Published on May 19th, 2014 | by Zamná Ávila0
The Trouble with Waterfront Development:
Competing visions for the future of the Port are obscured by what isn’t being said
James Preston Allen, Publisher
One hundred some odd years ago, Southern California was criss-crossed with light rail lines. Vestiges of the old Red Car lines are still visible in some neighborhoods, now in use as parks and bike paths.
A decade ago, when Sixth Street in San Pedro was dug up for some road repair, work crews sawed through steel rails and wooden railroad ties hidden under the asphalt exposing a forgotten transportation system that connected Point Fermin to San Bernardino. Interestingly enough, it is said that with our modern traffic clogged freeways, it takes us about as long to travel from Los Angeles to Riverside as it did in 1914. Now that’s progress!
So at this point you might be wondering what this nostalgic introduction has to do with waterfront development at the Port of Los Angeles. Everything or nothing, depending on your perspective. As you will see in our report in this issue about the Harbor Commission’s vote to extend Ports O’ Call development negotiations with the Los Angeles Waterfront Alliance, there are some brewing differences voiced by John Papadakis and his followers about this project. On our letters page you will find an expanded version of his critique of the project and a rebuttal by Wayne Ratkovich, the venerated urban development guru and partner with the Johnson family’s property management company, Jericho Development, in the Los Angeles Waterfront Alliance. This could end up being a made-for-TV reality drama if left to its own devices. And, I’m not sure that the Port of Los Angeles is in the position to mediate the coming divide.
There are, however, large stakeholders in this development who have not publicly voiced their objections to this, as yet, vaguely explained project. The problem here is that much of the discussion about the future of the Ports O’ Call site has been held behind closed doors with very little public input.
The Alliance has held two highly touted “public listening sessions” and then talked privately with various players in the community. But it is really quite unclear what the development team is hearing and what this will all look like in the end. Furthermore, the Alliance’s private discussions with the port about infrastructure and traffic mitigation, and the reliance of these reports on the port’s 2009 environmental impact report calls into question the big picture of whether the project is even economically viable enough to be built. At this point, I have my reservations, primarily because of the traffic mitigation issue.
No matter which side you take in this brewing dispute between these titans of waterfront development, the critical issue comes down to how do we increase the flow of traffic to Ports O’ Call and Crafted at the Port of Los Angeles, not to mention the other proposed projects in various stages of developments near the new marinas on 22nd, without turning Harbor Boulevard into an eight-lane extension of the 110 Freeway? The answer to this innocent question is both beyond the scope of the current project, the jurisdiction of the Port and possibly the minds of those asked to come up with a solution.

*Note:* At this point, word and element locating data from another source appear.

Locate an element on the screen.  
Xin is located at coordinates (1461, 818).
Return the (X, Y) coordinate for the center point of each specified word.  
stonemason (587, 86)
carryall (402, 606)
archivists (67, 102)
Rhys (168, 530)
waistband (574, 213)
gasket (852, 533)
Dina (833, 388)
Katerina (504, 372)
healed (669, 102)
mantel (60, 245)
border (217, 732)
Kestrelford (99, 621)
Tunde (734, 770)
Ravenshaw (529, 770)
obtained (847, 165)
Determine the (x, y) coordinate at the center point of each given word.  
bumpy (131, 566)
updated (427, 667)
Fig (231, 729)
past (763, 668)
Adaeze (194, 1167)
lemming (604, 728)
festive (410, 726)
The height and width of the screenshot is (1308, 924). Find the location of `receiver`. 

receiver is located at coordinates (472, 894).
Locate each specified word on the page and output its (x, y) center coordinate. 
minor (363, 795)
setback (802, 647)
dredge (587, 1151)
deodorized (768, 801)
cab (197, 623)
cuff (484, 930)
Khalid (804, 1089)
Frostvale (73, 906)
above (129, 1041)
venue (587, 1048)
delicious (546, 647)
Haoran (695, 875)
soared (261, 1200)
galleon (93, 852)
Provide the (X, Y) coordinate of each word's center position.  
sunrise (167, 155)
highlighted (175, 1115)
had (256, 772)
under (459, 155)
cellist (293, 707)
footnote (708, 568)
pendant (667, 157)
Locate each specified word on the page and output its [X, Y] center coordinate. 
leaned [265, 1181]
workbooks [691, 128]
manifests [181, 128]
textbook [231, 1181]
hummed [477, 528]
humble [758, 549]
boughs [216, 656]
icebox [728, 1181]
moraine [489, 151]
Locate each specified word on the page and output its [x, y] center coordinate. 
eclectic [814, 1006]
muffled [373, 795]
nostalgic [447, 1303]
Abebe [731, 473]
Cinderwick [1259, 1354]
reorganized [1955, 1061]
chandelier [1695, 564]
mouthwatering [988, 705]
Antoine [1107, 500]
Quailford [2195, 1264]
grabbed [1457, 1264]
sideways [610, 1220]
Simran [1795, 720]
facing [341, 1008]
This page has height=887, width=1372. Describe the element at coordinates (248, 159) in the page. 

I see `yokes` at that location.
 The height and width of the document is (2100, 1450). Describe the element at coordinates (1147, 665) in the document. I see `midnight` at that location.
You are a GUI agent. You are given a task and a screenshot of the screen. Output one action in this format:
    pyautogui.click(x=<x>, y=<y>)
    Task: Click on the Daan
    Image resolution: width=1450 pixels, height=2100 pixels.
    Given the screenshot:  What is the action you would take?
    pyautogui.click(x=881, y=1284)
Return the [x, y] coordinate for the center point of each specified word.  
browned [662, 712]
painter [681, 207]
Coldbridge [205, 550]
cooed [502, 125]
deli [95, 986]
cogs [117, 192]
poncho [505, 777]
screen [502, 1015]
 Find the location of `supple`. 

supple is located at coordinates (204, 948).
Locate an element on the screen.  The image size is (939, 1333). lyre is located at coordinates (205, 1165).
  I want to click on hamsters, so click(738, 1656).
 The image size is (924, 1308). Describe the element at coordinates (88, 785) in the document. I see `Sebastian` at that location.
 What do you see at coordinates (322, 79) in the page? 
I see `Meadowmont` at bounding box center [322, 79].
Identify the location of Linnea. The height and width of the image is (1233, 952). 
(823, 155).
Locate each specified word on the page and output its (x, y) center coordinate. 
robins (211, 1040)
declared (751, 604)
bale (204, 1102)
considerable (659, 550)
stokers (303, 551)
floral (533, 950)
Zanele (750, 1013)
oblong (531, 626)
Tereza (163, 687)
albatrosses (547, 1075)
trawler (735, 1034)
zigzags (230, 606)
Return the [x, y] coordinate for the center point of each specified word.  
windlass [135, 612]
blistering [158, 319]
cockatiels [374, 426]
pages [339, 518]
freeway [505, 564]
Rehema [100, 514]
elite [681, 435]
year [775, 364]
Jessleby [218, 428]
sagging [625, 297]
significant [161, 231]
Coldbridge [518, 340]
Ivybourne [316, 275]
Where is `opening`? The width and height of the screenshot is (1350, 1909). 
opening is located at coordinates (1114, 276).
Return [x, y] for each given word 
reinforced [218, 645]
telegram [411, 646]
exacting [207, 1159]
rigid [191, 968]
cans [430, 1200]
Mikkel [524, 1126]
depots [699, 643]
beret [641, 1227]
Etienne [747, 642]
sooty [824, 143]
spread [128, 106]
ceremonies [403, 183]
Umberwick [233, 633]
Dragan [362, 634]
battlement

A few weeks ago, councilmen Tom LaBonge and Joe Buscaino came up with a plan to present to the Metro Transit Authority board to extend the Blue Line to the Harbor Area. This is a start in the right direction. However, five years ago, Mayor Villaraigosa issued a Community Redevelopment Agency report that recommended that light rail connect the Los Angeles port to the Los Angeles International airport using an existing set of tracks known as the South Bay Loop. Clearly these are big projects in and of themselves, but they are the cure for the impasse confronting both the port and any developer wishing to bring another 400,000 souls to visit our glorious waterfront.
Public infrastructure is the path forward no matter whose vision of the waterfront is decided upon. As long as the current parties are unable to come to an agreement, movement on infrastructure projects will not happen. Lack of consensus building is the culprit behind how our community is unable to gain forward momentum. Hiding behind State Tidelands law and the Brown Act provision that allows for closed door meetings on real estate negotiations, the port and the Alliance are in a particularly awkward position. Their decision to keep these discussions behind closed doors sidelines the Papadakis’ of this town and many others who have yet to make their objections known publicly– frustrated and understandably angry. This is not the path to consensus.
If I didn’t know better, I would suspect that Bruce Seaton’s ghost — the former chief engineer of the port who lead the negotiations on China Shipping and Knoll Hill with the community — was influencing this project. My point is simply this, without a consensus plan we cannot go to Mayor Eric Garcetti, City Hall, the MTA or the federal government to build the infrastructure needed to construct anything at Ports O’ Call. If this port administration or any developer can’t produce a convincing plan that creates a consensus within our rather contentious community, then nothing grand will ever be built. And, if nothing is built, it will be the fault of the adults in the room who have forgotten the elements of the Urban Land Institute’s recommendations and who just don’t want to listen or compromise.